Care in the community: out of the frying pan?
image: [ Victorian mental asylums were closed down but many patients ended up on the streets ]
Victorian mental asylums were closed down but many patients ended up on the streets

The decision by the government to launch a major review of mental health services and in particular, the failures of the care in the community policies, is for many people overdue.

Care in the community came into force in 1990 after it was accepted that large Victorian asylums were no longer suitable for treating mental health patients,although there was a policy of closing those asylums from the 1950s onwards.

Care in the community would, it was hoped, allow patients to be treated in their own or in residential homes, rather than in hospitals.

Problems

Concerns over the effectiveness of the policy and its apparent flaws derived primarily from some highly-publicised murders committed by mentally ill people who were supposedly being cared for in the community.


[ image: The policy of closing large menatal hospitals started in the 1950s]
The policy of closing large menatal hospitals started in the 1950s
The number of suicides among mentally ill people has also caused concern. Between April 1996 and April 1997, there were 479 suicides by people under mental health service supervision.

Few criticise the basic aim of the approach, but many in the field voice specific complaints about how it has been run, supervised and funded.

These include:

  • Lack of funding: The proportion of the hospital budget spent on mental health dropped from 14.4% in 1988/9 to 12% in 1994/5
  • Shortage of beds: the number of psychiatric beds has been halved over the past 15 years
  • Shortage of staff: An NHS Confederation study found that a third or more of trusts reported staff shortages in each of the main mental health professions and that only 13% had no recruitment problems
  • Lack of 24-hour nursed beds: Residential care has been reduced to one third of the level of provision at the time the hospital closure programme started
  • Social changes since the 1950s also mean that there is less informal community care available than there once was.

The Royal College of Psychiatrists argues that, as a result of these problems, there are a growing numbers of mentally ill people.

It says that too little attention is being given to the provision of adequate services for a new generation of severely mentally ill people most of who are men under 45.

Myths

A number of myths surround the issue.

The first concerns the level of homicides by mentally ill people.

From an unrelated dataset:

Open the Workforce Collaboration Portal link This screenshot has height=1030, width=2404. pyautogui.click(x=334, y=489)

The publicity is often huge in cases such as Jonathon Zito who was killed by Christopher Clunis in December 1992 and John Rous who in 1993 telephoned police to say that he was going to kill a voluntary worker. The call was ignored and he later stabbed Jonathon Newby.

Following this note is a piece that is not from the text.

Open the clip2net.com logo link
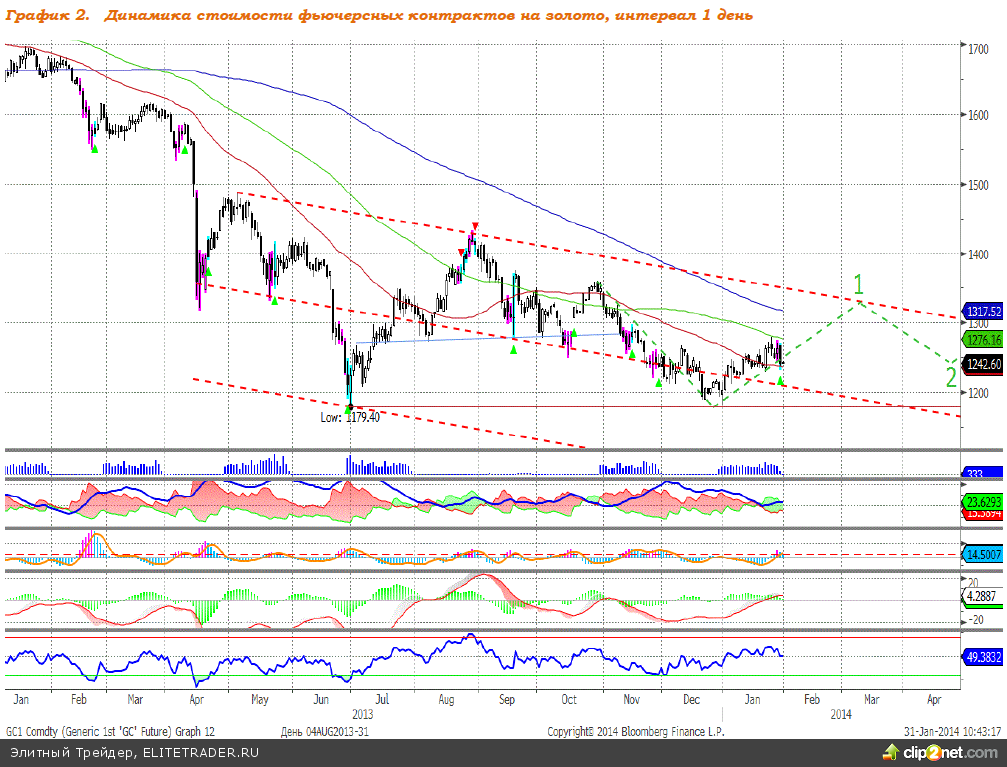The width and height of the screenshot is (1007, 767). click(x=951, y=751)
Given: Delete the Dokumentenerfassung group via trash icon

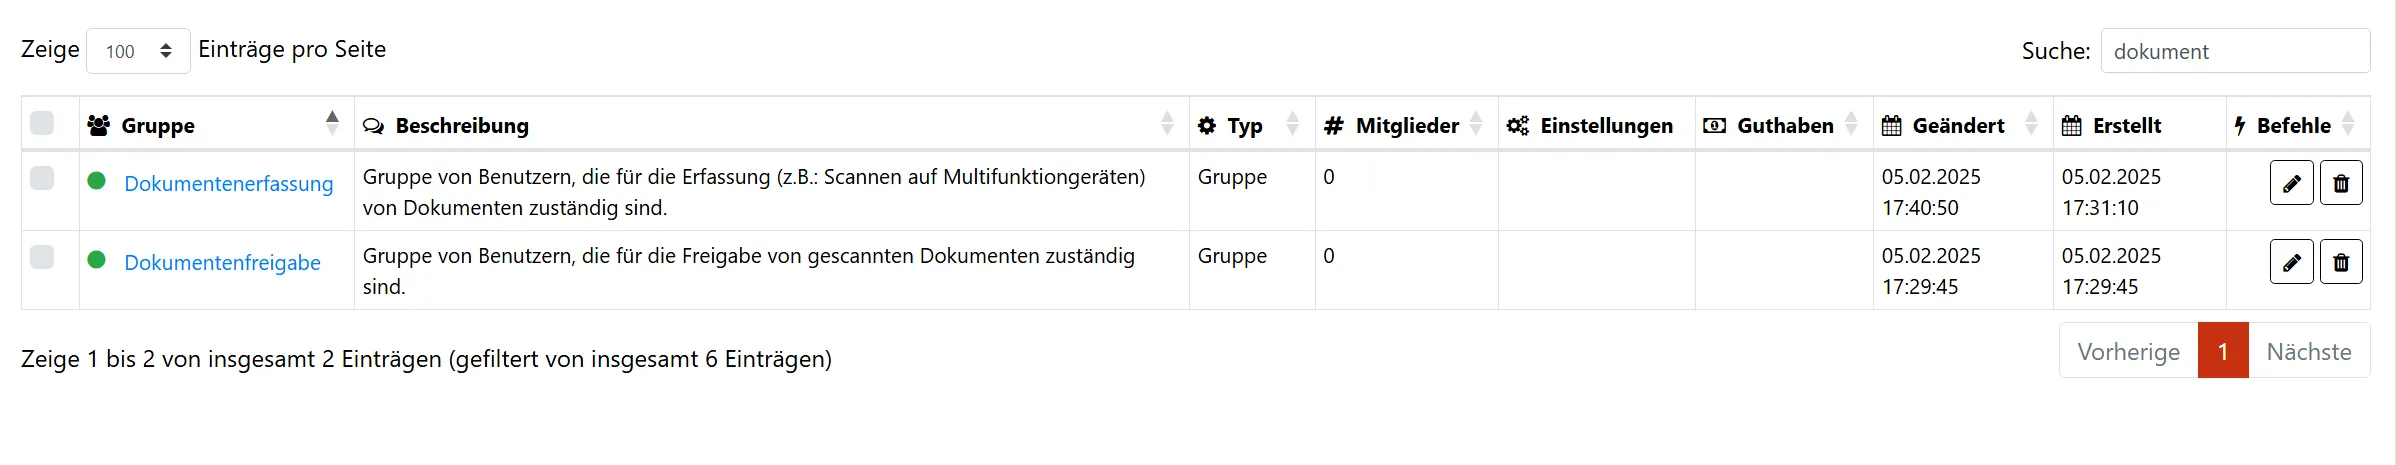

Recently, a figure of one murder per fortnight by a mentally ill patient has been cited, although there are nearly 700 murders in Britain each year.

Beds

The second myth surrounds the availability of beds. Some people assume that there was a time when there were enough beds in hospital for everyone with mental illness.

At the peak of bed availability in the early 1950s there were around 150,000 beds but 300,000 people with severe and enduring mental health problems.

Hospitals for the mentally ill started to close towards the end of the 1950s, but this did not mean a sudden end to complete coverage of all mentally ill people.